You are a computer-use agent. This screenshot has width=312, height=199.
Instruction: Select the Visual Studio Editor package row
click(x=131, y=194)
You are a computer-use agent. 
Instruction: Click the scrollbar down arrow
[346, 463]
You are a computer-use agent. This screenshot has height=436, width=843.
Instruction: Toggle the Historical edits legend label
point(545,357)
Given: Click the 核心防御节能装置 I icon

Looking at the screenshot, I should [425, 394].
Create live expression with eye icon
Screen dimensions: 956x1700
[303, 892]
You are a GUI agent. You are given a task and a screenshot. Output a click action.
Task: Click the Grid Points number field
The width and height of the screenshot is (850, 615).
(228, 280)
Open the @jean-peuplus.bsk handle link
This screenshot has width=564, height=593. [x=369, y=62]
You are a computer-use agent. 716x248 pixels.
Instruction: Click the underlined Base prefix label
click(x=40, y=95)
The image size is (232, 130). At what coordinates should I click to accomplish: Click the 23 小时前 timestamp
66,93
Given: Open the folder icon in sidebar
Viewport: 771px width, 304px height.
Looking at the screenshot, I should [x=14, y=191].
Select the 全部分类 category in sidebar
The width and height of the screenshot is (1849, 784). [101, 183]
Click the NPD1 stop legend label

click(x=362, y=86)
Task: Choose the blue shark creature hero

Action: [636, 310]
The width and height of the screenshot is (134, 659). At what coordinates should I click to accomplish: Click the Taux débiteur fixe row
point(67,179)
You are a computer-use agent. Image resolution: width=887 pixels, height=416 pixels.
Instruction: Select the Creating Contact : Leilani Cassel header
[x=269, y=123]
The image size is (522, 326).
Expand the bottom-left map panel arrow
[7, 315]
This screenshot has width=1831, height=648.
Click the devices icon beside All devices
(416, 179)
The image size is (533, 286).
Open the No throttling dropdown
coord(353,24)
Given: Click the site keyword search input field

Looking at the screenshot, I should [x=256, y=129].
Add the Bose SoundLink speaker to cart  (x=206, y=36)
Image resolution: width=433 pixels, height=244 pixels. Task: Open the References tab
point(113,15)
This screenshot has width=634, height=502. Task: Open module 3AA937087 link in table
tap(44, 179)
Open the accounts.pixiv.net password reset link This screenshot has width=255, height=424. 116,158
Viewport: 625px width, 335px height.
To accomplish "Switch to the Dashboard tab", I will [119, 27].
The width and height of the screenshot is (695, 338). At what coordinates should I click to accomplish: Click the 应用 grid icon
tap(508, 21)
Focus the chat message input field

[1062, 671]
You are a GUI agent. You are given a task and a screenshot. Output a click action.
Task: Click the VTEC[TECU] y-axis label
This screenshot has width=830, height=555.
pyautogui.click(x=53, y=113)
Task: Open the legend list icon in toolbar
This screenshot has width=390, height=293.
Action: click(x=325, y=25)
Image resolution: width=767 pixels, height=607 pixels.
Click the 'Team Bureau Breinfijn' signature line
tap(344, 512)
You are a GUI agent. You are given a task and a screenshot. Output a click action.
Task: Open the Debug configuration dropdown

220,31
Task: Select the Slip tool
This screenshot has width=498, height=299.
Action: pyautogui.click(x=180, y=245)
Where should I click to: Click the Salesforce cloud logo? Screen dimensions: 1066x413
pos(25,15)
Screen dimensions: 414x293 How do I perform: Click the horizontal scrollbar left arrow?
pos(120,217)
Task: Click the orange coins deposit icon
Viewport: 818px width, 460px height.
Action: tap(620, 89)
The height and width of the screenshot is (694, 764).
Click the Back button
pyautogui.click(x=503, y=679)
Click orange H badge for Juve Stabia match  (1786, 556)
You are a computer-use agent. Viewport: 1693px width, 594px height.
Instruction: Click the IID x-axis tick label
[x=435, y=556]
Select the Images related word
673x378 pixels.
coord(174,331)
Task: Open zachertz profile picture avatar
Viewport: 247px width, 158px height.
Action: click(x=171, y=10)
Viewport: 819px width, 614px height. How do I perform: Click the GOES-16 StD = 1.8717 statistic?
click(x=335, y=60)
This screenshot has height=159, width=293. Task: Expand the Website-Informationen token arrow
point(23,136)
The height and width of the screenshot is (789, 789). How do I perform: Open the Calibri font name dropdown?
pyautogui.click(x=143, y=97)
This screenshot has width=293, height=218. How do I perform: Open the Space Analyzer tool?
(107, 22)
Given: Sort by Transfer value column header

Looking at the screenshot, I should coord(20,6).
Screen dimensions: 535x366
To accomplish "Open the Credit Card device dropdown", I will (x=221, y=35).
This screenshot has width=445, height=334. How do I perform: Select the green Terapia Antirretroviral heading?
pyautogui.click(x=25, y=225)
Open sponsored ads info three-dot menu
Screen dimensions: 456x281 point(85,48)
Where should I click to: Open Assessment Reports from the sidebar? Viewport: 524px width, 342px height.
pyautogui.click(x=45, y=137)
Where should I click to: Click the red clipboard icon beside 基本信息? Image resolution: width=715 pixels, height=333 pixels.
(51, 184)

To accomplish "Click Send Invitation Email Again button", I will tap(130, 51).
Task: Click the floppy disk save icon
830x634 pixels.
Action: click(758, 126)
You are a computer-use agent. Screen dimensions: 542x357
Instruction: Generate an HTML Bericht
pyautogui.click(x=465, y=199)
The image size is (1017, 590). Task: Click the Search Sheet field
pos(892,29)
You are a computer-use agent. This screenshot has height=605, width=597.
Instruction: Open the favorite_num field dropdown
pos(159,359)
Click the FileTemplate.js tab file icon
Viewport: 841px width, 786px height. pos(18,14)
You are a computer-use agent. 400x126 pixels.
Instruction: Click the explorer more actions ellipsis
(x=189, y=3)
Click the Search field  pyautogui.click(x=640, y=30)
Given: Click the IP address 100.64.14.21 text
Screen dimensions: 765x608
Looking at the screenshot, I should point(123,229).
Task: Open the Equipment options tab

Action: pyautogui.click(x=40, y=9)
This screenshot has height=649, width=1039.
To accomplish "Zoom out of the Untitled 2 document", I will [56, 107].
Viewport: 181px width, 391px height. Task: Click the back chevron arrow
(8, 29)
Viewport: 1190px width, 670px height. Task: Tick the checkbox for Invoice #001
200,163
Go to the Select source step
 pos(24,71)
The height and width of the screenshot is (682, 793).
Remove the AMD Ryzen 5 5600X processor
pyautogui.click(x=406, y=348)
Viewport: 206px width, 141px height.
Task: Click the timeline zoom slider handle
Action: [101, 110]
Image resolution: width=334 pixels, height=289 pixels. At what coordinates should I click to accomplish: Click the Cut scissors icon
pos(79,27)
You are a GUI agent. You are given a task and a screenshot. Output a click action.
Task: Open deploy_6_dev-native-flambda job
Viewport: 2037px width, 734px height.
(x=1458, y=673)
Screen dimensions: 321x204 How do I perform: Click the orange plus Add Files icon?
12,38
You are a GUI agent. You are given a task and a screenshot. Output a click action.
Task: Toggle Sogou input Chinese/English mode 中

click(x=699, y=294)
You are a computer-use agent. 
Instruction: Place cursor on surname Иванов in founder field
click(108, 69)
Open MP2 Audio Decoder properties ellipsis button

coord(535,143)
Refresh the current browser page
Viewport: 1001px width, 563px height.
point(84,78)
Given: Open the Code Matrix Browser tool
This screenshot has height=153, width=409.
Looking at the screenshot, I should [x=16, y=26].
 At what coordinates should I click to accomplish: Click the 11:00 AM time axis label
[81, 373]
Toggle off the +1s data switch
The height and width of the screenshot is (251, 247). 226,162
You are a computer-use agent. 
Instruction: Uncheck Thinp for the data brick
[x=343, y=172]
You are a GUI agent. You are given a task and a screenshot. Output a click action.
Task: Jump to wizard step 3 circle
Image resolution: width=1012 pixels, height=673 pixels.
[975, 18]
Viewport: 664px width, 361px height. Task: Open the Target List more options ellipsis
----------------
*Problem details*: All the lines that hold the word "computer" must appear in the answer, copied from the records.

*Task response*:
You are a computer-use agent. This screenshot has width=312, height=199.
You are a computer-use agent. 
You are a computer-use agent. This screenshot has height=436, width=843.
You are a computer-use agent. 716x248 pixels.
You are a computer-use agent. Image resolution: width=887 pixels, height=416 pixels.
You are a computer-use agent. Viewport: 1693px width, 594px height.
You are a computer-use agent. Screen dimensions: 542x357
You are a computer-use agent. This screenshot has height=605, width=597.
You are a computer-use agent. 400x126 pixels.
You are a computer-use agent. 
You are a computer-use agent. 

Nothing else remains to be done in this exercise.